**WORK TO DO**
Extract each line of the data below that contains the word "array", copying every such line in full.

**DATA FOR PROCESSING**
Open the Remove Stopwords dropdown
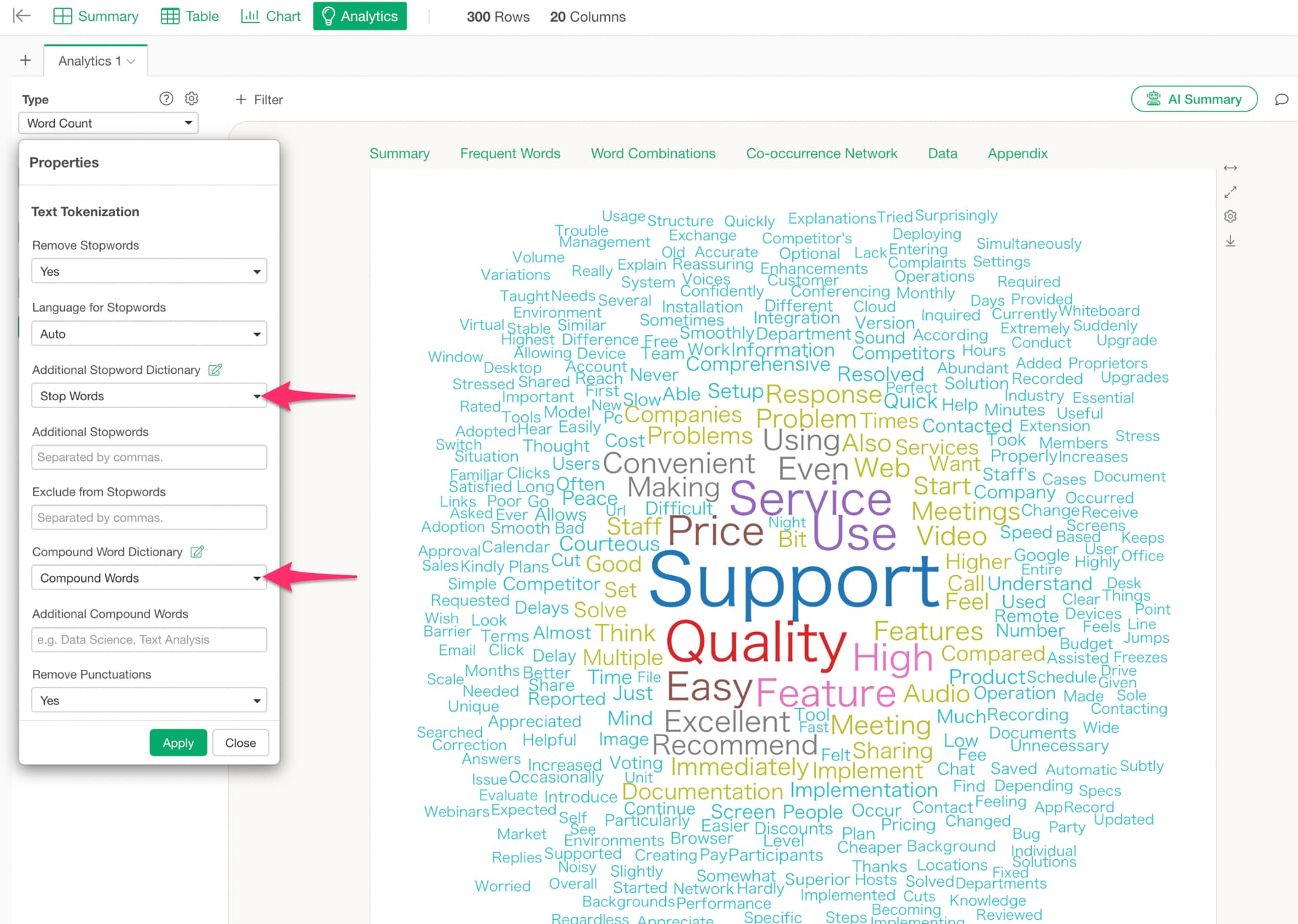 click(149, 271)

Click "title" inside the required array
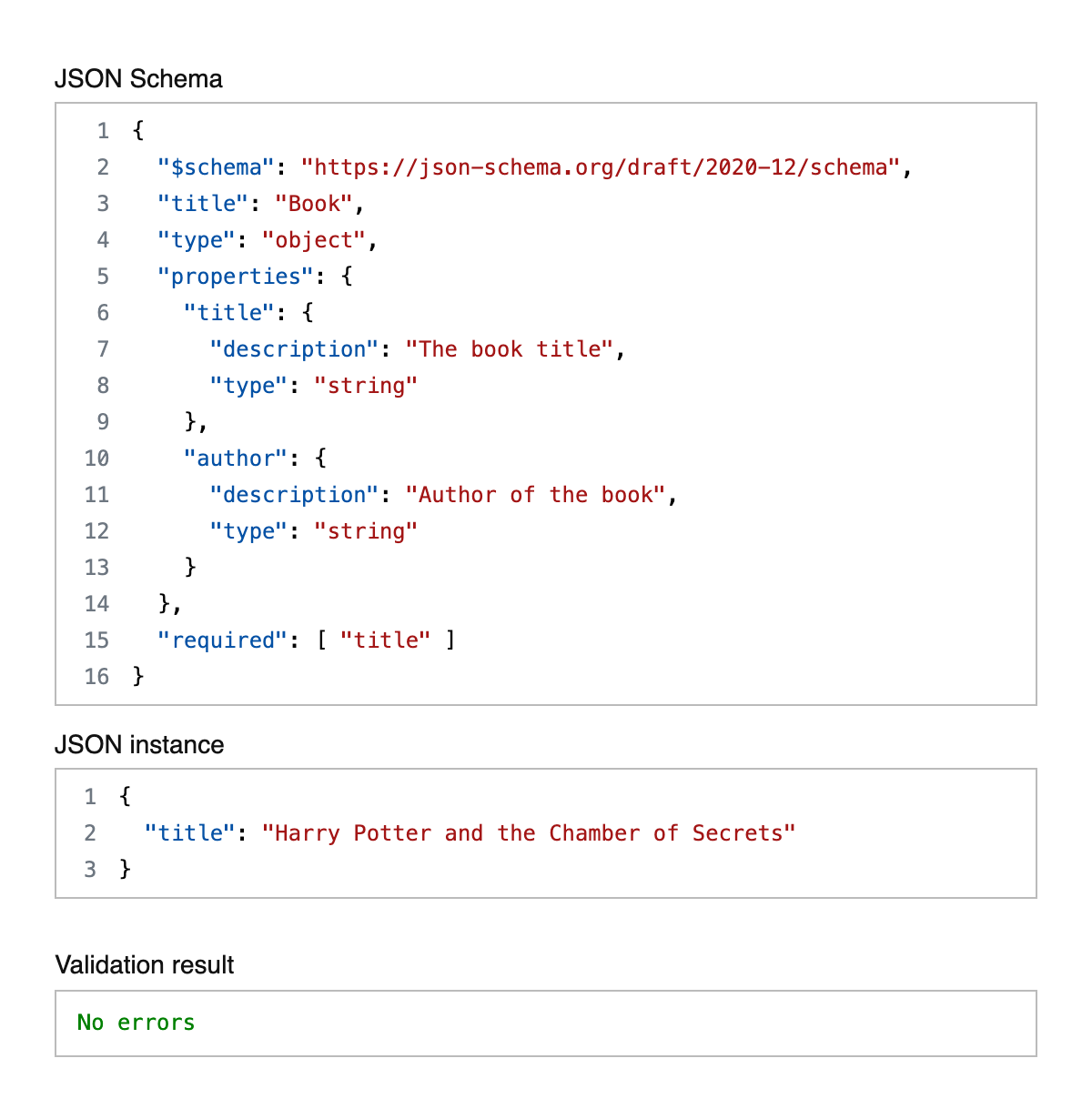point(385,640)
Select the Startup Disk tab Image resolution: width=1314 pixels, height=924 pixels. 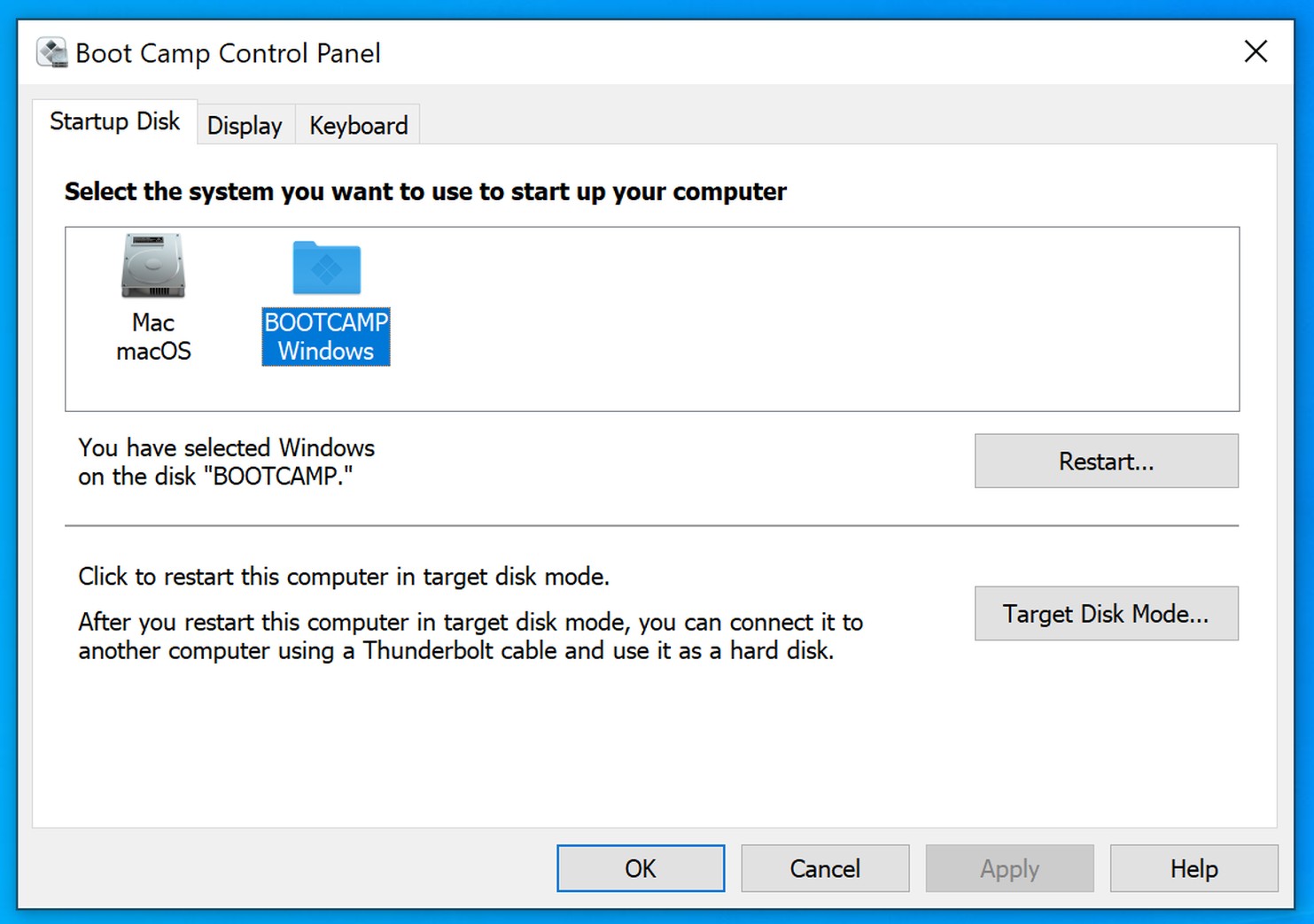pos(116,121)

**TASK ANSWER**
Click "title" inside the required array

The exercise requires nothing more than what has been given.